La Paz es el Monopolio de la Violencia
Por El Príncipe de la Sombra
"Es más seguro ser temido que amado, si no se pueden ser ambas cosas."
e pregunta el hombre si una nación, en su afán por la virtud, puede erradicar la violencia, aceptando, con una lucidez que pocos poseen, que la naturaleza humana es intrínsecamente violenta. La pregunta, sin embargo, es la de un soñador, no la de un gobernante. Un príncipe, un verdadero príncipe, no se preocupa por utopías, sino por la realidad cruda y palpable del poder. Su objetivo no es abolir la violencia, sino controlarla.

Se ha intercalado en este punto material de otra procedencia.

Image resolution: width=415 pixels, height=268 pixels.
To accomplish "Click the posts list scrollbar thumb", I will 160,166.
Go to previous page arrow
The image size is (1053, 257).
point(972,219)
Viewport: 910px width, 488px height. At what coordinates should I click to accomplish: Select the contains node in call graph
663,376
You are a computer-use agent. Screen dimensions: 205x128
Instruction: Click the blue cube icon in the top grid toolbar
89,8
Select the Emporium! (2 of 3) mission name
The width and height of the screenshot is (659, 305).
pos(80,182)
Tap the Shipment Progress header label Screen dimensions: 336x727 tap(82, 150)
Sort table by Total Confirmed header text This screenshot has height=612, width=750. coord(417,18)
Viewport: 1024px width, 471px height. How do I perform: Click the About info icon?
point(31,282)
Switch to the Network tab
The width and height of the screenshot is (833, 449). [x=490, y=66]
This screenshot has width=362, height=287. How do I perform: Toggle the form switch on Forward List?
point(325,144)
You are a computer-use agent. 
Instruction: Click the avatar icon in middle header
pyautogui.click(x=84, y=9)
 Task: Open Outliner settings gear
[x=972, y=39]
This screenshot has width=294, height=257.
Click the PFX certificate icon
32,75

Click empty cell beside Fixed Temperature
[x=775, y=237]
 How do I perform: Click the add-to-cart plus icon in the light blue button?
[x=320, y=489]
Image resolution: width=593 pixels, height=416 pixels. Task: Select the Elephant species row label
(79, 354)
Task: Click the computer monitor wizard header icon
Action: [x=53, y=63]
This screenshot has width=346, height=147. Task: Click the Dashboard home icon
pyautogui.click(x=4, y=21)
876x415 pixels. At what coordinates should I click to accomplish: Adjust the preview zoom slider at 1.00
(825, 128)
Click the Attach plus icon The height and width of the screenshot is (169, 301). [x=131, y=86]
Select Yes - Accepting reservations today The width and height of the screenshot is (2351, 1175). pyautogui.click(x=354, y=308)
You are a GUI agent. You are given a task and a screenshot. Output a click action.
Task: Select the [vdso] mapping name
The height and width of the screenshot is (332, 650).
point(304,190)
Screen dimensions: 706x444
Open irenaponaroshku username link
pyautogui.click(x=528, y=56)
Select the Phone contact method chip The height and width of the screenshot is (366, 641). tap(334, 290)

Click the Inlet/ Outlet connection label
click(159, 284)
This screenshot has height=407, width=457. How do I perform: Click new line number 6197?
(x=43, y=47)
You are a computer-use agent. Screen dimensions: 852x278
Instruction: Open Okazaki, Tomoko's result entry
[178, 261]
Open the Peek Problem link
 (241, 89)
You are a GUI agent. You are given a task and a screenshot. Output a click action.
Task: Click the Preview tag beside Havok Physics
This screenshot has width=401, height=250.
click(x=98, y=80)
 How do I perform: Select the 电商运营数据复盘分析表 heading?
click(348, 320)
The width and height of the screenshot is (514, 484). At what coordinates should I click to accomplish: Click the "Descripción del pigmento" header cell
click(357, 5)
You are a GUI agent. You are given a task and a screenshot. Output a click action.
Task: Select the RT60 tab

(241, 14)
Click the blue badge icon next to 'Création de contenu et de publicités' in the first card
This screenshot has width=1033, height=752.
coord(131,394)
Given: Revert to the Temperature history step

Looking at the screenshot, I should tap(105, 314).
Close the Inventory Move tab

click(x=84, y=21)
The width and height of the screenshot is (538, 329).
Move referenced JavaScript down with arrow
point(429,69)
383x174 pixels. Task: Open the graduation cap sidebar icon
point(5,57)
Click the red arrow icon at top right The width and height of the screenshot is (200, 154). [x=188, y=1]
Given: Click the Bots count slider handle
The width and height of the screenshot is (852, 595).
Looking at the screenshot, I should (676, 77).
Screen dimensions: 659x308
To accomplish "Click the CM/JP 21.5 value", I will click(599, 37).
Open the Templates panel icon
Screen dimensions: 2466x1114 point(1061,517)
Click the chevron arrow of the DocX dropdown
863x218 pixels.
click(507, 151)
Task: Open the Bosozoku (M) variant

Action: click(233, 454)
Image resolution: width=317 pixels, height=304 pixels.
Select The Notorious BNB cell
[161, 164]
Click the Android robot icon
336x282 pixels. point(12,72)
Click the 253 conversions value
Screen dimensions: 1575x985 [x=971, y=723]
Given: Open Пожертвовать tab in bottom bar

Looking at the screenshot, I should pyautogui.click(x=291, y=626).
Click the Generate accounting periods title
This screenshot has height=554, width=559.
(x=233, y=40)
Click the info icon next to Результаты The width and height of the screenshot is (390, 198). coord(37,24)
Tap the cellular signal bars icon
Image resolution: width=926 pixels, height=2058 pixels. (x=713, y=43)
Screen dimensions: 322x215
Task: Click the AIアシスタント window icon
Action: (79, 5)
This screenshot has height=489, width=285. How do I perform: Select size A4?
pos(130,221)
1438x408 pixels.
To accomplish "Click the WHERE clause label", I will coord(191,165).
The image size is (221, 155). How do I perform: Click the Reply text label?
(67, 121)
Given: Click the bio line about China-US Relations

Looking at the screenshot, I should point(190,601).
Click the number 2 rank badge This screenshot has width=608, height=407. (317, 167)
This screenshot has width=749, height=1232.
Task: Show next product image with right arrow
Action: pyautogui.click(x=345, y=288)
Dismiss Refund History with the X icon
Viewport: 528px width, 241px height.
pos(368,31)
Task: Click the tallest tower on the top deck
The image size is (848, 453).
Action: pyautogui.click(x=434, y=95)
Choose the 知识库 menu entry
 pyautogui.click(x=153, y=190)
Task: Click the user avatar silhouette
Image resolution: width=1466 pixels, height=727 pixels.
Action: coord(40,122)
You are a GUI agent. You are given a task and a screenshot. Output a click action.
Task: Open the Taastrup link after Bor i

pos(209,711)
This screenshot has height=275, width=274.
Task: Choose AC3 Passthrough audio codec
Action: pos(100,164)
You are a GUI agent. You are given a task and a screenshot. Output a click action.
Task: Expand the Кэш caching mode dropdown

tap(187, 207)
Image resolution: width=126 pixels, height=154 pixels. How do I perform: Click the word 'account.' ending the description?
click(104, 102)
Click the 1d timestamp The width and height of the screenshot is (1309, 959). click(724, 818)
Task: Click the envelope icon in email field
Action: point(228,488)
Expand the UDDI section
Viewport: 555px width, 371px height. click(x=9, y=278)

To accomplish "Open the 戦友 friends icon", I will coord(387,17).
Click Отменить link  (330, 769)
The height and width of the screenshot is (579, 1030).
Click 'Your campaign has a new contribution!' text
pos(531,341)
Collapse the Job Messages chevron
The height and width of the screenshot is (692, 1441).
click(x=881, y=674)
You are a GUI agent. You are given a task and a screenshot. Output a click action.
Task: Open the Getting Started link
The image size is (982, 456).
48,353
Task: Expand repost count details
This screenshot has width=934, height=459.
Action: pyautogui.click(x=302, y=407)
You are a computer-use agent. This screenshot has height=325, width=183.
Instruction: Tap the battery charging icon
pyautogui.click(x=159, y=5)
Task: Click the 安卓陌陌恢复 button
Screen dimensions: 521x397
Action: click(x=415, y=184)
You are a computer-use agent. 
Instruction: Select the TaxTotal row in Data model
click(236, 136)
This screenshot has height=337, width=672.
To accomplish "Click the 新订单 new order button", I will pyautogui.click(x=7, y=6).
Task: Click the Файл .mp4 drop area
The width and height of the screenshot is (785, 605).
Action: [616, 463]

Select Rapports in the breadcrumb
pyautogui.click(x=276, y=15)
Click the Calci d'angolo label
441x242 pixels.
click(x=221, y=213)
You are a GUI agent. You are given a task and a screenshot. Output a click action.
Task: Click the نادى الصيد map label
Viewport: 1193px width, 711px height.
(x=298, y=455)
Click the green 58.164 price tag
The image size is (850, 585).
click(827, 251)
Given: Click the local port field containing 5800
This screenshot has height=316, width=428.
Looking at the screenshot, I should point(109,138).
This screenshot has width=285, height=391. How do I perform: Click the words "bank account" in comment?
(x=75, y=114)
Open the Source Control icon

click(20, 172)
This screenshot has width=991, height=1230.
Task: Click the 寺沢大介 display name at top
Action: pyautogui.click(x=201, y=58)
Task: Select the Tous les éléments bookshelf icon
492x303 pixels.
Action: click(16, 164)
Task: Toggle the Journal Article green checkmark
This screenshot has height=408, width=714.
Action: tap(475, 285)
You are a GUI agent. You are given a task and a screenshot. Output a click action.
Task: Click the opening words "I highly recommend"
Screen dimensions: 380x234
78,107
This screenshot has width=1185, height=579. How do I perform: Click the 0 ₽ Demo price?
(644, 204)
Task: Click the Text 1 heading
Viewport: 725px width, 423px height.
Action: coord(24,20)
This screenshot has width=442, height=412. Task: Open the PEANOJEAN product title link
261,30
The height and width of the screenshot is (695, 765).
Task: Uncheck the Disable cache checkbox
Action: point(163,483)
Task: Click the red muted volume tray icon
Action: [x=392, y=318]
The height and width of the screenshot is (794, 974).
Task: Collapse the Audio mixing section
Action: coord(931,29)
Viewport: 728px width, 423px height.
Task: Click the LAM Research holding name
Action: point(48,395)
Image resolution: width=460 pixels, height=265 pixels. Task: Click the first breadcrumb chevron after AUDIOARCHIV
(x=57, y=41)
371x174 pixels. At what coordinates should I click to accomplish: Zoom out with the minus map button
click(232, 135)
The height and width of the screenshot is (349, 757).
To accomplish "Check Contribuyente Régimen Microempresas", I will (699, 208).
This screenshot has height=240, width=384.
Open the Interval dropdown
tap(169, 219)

La violencia, lejos de ser un mal que deba ser extirpado, es una herramienta. En su forma más pura, es la fuerza motriz de la ambición humana, la que impulsa a un hombre a tomar lo que desea. Un país no puede acabar con la violencia; un país sabio la centraliza. El gran arte del gobierno consiste en monopolizar la violencia de tal manera que solo el Estado tenga el derecho a ejercerla, y en la medida en que lo considere necesario. Se crea la policía, se forma el ejército, se promulgan leyes que imponen castigos severos. Esto no se hace para eliminar la violencia, sino para confinarla y redirigirla. La violencia del ciudadano, esa que provoca el caos, es castigada. La violencia del Estado, esa que impone el orden, es glorificada. La paz, por tanto, no es la ausencia de violencia, sino la obediencia a la violencia organizada.
Un príncipe que ignora este precepto está condenado. Si la violencia de los ciudadanos se desata, el Estado pierde su autoridad. Es por ello que un gobernante debe estar dispuesto a ser cruel, si la crueldad es el único camino para mantener la unidad y la obediencia. La clemencia, si no es una espada que se guarda en la vaina, es una debilidad que invita a la traición. La violencia controlada, ejecutada con precisión y sin remordimientos, es lo que previene la anarquía, ese estado de naturaleza donde todos los hombres son lobos. Y la anarquía, como bien se sabe, es la verdadera tumba del Estado y del príncipe.
El caso de El Salvador sirve como un ejemplo contemporáneo de este principio eterno. Frente a la violencia desbordada de las pandillas, que había usurpado el poder del Estado, su gobernante no se adhirió a los sermones de la piedad y el debido proceso. En su lugar, impuso un régimen de excepción, suspendió ciertas libertades y desató la violencia de su aparato de Estado contra la violencia de los criminales. El resultado fue una paz, una relativa paz, que no nació de la virtud, sino de la supresión. La población, agotada por el terror de los delincuentes, acogió esta nueva forma de orden, un orden que, a pesar de sus detractores, se basaba en una premisa inmutable: el Estado debe ser el único que aterrorice.
La meta de un gobernante no es hacer que los hombres sean buenos; es hacer que se comporten como si lo fueran. El ser humano, por su naturaleza, es voluble, desagradecido y egoísta. Si se le da la oportunidad, traicionará la confianza y quebrantará la ley. La única forma de mantener a un pueblo unido es a través del miedo, no del amor. El miedo es una emoción que se puede manipular y controlar. Es una fuerza más poderosa que cualquier ideal de fraternidad o justicia. La paz, en este contexto, es un efecto secundario del miedo. Es el resultado de que el ciudadano teme más al castigo del príncipe que a la violencia de su vecino.
Por lo tanto, la respuesta a la pregunta es sencilla y amarga: no, un país no puede acabar con la violencia. Pero un país puede, y debe, usarla para construir la ilusión de un orden, un orden que le permita al príncipe mantener su poder y al Estado sobrevivir. El gobernante que busca la paz como un fin en sí mismo está destinado al fracaso. El gobernante que la utiliza como una herramienta para el poder, como lo hace en El Salvador, es el que triunfa. En el ajedrez del Estado, la paz no es el jaque mate, sino solo una pieza más.